§ **Exercise objective**
Copy the items below word for word, keeping every line, space and symbol unchanged.

=== Section Start ===

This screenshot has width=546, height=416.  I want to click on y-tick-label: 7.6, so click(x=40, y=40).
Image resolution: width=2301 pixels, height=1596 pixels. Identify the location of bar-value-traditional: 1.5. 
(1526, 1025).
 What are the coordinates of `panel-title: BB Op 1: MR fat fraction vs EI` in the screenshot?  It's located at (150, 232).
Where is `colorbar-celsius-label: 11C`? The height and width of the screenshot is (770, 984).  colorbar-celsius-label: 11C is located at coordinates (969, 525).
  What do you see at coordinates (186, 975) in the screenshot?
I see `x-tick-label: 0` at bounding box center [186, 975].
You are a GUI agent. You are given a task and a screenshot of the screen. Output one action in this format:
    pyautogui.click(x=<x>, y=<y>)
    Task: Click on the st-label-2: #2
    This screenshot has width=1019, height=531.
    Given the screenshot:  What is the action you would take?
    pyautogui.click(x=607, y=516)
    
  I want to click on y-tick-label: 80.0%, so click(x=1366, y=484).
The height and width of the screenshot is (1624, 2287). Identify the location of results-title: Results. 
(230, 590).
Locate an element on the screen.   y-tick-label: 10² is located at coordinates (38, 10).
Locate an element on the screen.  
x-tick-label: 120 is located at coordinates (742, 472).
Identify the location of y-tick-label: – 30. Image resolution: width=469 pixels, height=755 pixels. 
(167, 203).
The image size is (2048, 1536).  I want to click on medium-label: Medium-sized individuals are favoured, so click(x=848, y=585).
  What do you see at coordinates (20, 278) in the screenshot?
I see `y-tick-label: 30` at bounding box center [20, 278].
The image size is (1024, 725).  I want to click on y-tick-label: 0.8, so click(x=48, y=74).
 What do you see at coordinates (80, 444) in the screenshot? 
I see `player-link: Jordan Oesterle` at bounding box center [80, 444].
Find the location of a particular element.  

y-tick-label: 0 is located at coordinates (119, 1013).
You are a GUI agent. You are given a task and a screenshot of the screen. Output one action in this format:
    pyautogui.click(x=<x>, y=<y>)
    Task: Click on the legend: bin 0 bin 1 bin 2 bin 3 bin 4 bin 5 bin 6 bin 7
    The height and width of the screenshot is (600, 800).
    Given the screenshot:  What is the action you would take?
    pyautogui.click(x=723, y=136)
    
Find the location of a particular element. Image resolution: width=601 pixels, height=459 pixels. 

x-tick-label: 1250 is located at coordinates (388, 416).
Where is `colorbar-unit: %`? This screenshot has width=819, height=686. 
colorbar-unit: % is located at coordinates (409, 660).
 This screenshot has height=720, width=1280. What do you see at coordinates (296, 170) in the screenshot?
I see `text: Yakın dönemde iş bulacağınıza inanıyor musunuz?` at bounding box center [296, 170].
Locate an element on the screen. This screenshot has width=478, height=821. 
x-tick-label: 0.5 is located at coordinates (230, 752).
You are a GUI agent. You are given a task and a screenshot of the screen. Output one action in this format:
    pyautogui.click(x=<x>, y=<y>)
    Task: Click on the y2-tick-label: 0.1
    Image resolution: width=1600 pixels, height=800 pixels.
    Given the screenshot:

=== Section End ===

§ **Result below**
This screenshot has width=546, height=416.  I want to click on y-tick-label: 7.6, so click(x=40, y=40).
Image resolution: width=2301 pixels, height=1596 pixels. Identify the location of bar-value-traditional: 1.5. 
(1526, 1025).
 What are the coordinates of `panel-title: BB Op 1: MR fat fraction vs EI` in the screenshot?  It's located at (150, 232).
Where is `colorbar-celsius-label: 11C`? The height and width of the screenshot is (770, 984).  colorbar-celsius-label: 11C is located at coordinates (969, 525).
  What do you see at coordinates (186, 975) in the screenshot?
I see `x-tick-label: 0` at bounding box center [186, 975].
You are a GUI agent. You are given a task and a screenshot of the screen. Output one action in this format:
    pyautogui.click(x=<x>, y=<y>)
    Task: Click on the st-label-2: #2
    This screenshot has width=1019, height=531.
    Given the screenshot:  What is the action you would take?
    pyautogui.click(x=607, y=516)
    
  I want to click on y-tick-label: 80.0%, so click(x=1366, y=484).
The height and width of the screenshot is (1624, 2287). Identify the location of results-title: Results. 
(230, 590).
Locate an element on the screen.   y-tick-label: 10² is located at coordinates (38, 10).
Locate an element on the screen.  
x-tick-label: 120 is located at coordinates (742, 472).
Identify the location of y-tick-label: – 30. Image resolution: width=469 pixels, height=755 pixels. 
(167, 203).
The image size is (2048, 1536).  I want to click on medium-label: Medium-sized individuals are favoured, so click(x=848, y=585).
  What do you see at coordinates (20, 278) in the screenshot?
I see `y-tick-label: 30` at bounding box center [20, 278].
The image size is (1024, 725).  I want to click on y-tick-label: 0.8, so click(x=48, y=74).
 What do you see at coordinates (80, 444) in the screenshot? 
I see `player-link: Jordan Oesterle` at bounding box center [80, 444].
Find the location of a particular element.  

y-tick-label: 0 is located at coordinates (119, 1013).
You are a GUI agent. You are given a task and a screenshot of the screen. Output one action in this format:
    pyautogui.click(x=<x>, y=<y>)
    Task: Click on the legend: bin 0 bin 1 bin 2 bin 3 bin 4 bin 5 bin 6 bin 7
    The height and width of the screenshot is (600, 800).
    Given the screenshot:  What is the action you would take?
    pyautogui.click(x=723, y=136)
    
Find the location of a particular element. Image resolution: width=601 pixels, height=459 pixels. 

x-tick-label: 1250 is located at coordinates (388, 416).
Where is `colorbar-unit: %`? This screenshot has width=819, height=686. 
colorbar-unit: % is located at coordinates (409, 660).
 This screenshot has height=720, width=1280. What do you see at coordinates (296, 170) in the screenshot?
I see `text: Yakın dönemde iş bulacağınıza inanıyor musunuz?` at bounding box center [296, 170].
Locate an element on the screen. This screenshot has width=478, height=821. 
x-tick-label: 0.5 is located at coordinates (230, 752).
You are a GUI agent. You are given a task and a screenshot of the screen. Output one action in this format:
    pyautogui.click(x=<x>, y=<y>)
    Task: Click on the y2-tick-label: 0.1
    Image resolution: width=1600 pixels, height=800 pixels.
    Given the screenshot:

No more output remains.